Work instructions
The lines below, beginning at the one that contains "O domoznanskem oddelku (626, 780)" and ending at the last, are to be retyped exactly.

Recorded information

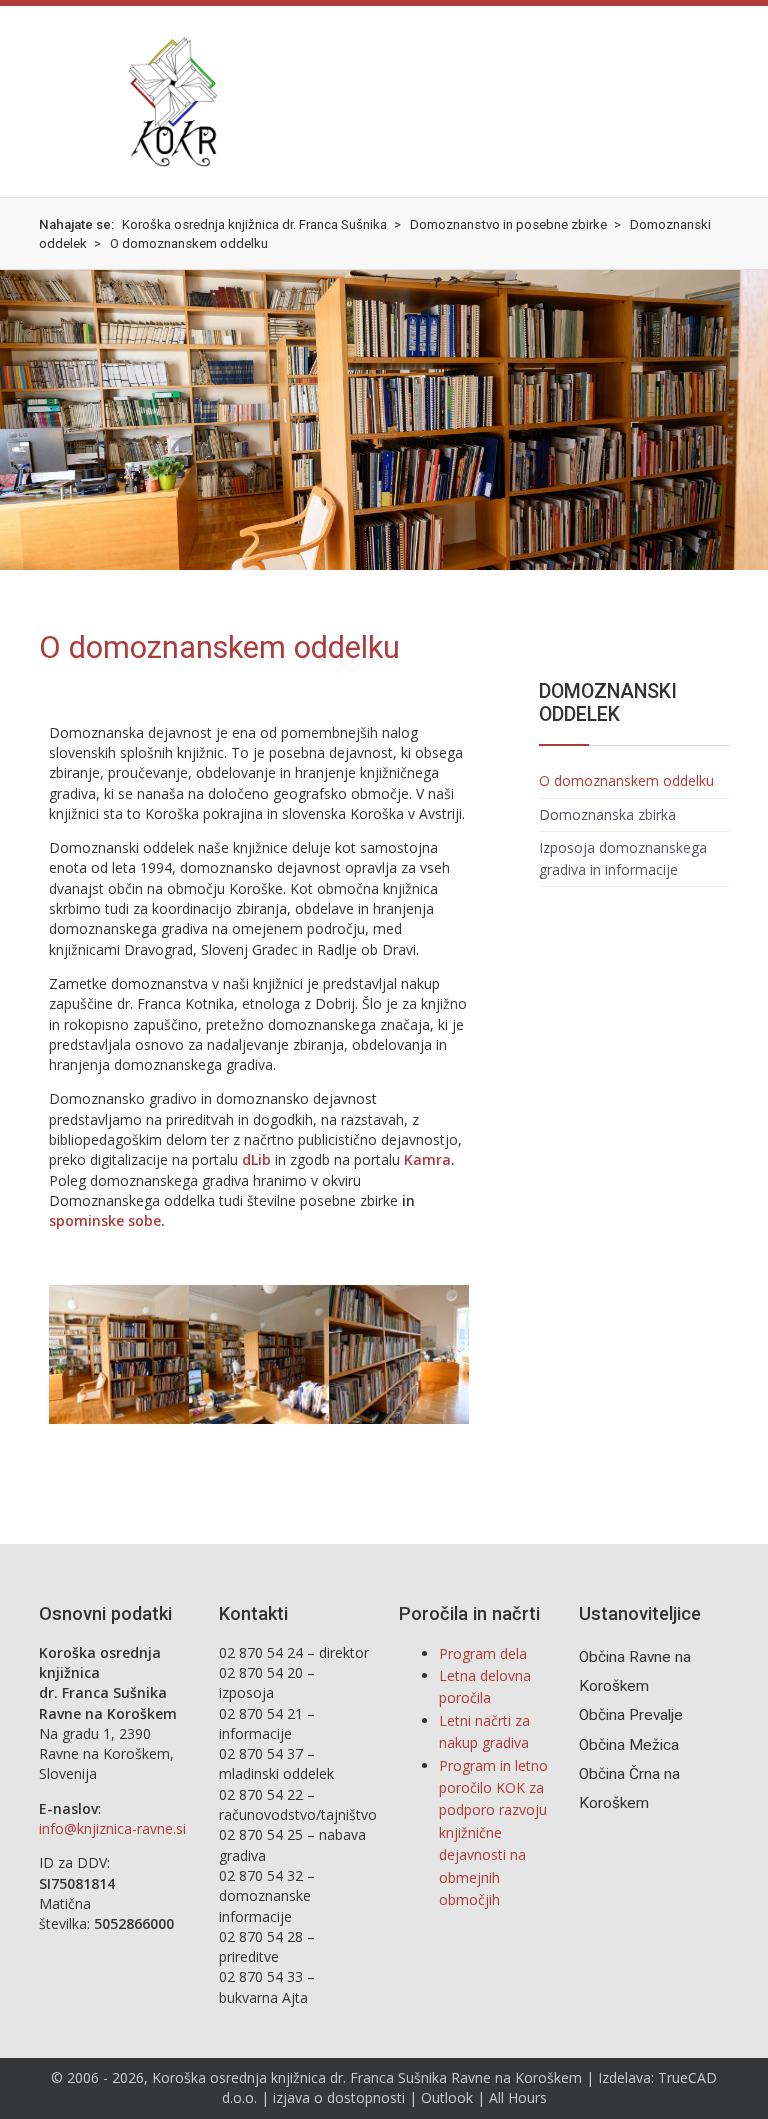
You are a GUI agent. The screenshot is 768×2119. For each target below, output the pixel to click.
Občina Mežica (629, 1745)
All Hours (518, 2097)
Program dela (483, 1653)
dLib (256, 1159)
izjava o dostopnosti (339, 2097)
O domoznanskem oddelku (626, 780)
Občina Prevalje (631, 1715)
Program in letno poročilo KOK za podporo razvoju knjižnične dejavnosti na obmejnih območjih (493, 1832)
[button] (54, 101)
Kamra (427, 1159)
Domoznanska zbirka (607, 814)
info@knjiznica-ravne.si (112, 1828)
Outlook (447, 2097)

Task result
O domoznanskem oddelku (626, 780)
Občina Prevalje (631, 1715)
Program in letno poročilo KOK za podporo razvoju knjižnične dejavnosti na obmejnih območjih (493, 1832)
[button] (54, 101)
Kamra (427, 1159)
Domoznanska zbirka (607, 814)
info@knjiznica-ravne.si (112, 1828)
Outlook (447, 2097)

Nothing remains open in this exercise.